* **Task requirements**
If a line of the data below holds the string "date", copy it.

Items from a data source:
>>>>

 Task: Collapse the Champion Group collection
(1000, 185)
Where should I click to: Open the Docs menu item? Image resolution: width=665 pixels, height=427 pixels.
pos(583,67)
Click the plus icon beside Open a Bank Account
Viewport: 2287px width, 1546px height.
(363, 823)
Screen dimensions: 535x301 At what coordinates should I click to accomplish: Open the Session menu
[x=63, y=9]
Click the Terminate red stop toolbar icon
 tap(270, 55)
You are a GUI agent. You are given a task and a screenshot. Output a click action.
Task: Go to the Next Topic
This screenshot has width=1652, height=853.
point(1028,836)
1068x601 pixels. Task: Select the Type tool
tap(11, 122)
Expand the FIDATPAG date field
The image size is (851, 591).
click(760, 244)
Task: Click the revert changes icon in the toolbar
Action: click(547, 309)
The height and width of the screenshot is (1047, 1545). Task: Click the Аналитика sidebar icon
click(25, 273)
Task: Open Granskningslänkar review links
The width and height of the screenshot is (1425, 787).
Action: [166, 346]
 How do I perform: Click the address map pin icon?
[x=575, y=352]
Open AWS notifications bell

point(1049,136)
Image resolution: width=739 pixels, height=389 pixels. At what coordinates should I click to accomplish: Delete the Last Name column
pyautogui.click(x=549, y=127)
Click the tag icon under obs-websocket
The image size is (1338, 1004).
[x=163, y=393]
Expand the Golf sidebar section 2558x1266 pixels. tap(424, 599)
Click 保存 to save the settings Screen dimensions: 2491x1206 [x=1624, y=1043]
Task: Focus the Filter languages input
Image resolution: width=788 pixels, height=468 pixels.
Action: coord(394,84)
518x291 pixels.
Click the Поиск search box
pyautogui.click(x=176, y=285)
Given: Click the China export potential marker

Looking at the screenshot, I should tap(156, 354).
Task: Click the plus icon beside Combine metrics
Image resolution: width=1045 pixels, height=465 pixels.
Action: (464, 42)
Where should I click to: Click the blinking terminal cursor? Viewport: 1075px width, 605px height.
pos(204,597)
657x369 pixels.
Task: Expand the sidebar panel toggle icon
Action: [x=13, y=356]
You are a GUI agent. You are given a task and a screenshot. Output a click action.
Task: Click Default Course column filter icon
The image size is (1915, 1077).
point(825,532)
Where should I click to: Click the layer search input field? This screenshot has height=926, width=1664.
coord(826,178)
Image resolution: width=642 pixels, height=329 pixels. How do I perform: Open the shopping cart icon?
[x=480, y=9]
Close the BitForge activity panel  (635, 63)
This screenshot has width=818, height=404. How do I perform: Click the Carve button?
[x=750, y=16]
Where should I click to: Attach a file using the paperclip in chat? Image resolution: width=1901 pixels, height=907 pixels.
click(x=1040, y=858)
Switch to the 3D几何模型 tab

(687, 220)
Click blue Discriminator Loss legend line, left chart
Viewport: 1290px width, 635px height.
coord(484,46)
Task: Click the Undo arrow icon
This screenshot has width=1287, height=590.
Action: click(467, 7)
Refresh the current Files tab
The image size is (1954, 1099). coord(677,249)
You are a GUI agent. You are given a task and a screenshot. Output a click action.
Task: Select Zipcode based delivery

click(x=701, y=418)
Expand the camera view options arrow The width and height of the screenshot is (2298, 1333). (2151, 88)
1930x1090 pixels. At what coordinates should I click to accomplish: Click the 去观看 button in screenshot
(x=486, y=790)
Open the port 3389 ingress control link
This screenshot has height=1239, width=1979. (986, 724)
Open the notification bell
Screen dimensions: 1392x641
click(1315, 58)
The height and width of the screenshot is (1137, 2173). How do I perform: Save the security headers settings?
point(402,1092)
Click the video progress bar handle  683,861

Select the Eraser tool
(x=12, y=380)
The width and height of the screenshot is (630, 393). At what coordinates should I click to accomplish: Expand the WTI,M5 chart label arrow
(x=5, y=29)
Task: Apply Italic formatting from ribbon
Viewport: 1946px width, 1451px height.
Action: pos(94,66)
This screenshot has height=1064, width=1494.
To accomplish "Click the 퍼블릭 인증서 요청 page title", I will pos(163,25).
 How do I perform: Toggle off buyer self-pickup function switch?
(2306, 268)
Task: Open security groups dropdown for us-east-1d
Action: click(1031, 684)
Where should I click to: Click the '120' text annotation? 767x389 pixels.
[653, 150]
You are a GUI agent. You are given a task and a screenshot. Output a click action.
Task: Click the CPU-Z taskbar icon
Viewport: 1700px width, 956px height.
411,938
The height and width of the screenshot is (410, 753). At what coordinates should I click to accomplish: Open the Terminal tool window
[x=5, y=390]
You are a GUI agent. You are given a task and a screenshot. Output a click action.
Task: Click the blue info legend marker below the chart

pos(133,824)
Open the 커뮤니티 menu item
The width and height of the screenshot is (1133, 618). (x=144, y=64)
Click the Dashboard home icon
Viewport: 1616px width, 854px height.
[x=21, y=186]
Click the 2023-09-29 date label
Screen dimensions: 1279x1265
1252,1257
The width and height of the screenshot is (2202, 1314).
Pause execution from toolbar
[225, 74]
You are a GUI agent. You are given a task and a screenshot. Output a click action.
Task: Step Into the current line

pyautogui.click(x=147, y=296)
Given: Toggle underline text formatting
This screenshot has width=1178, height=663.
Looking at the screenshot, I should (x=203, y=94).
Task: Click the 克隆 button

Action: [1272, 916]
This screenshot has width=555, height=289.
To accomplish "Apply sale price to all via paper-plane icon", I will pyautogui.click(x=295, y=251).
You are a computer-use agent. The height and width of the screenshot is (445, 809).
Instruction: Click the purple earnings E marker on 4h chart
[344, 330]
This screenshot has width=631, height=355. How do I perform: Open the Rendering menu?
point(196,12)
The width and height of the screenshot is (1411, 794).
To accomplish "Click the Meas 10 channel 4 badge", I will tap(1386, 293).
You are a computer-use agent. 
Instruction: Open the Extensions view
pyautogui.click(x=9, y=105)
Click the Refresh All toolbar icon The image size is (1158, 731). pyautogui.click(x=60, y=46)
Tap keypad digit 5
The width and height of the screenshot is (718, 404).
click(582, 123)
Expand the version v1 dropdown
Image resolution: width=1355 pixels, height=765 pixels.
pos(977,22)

<<<<

* **Response**
Expand the FIDATPAG date field
Click the 2023-09-29 date label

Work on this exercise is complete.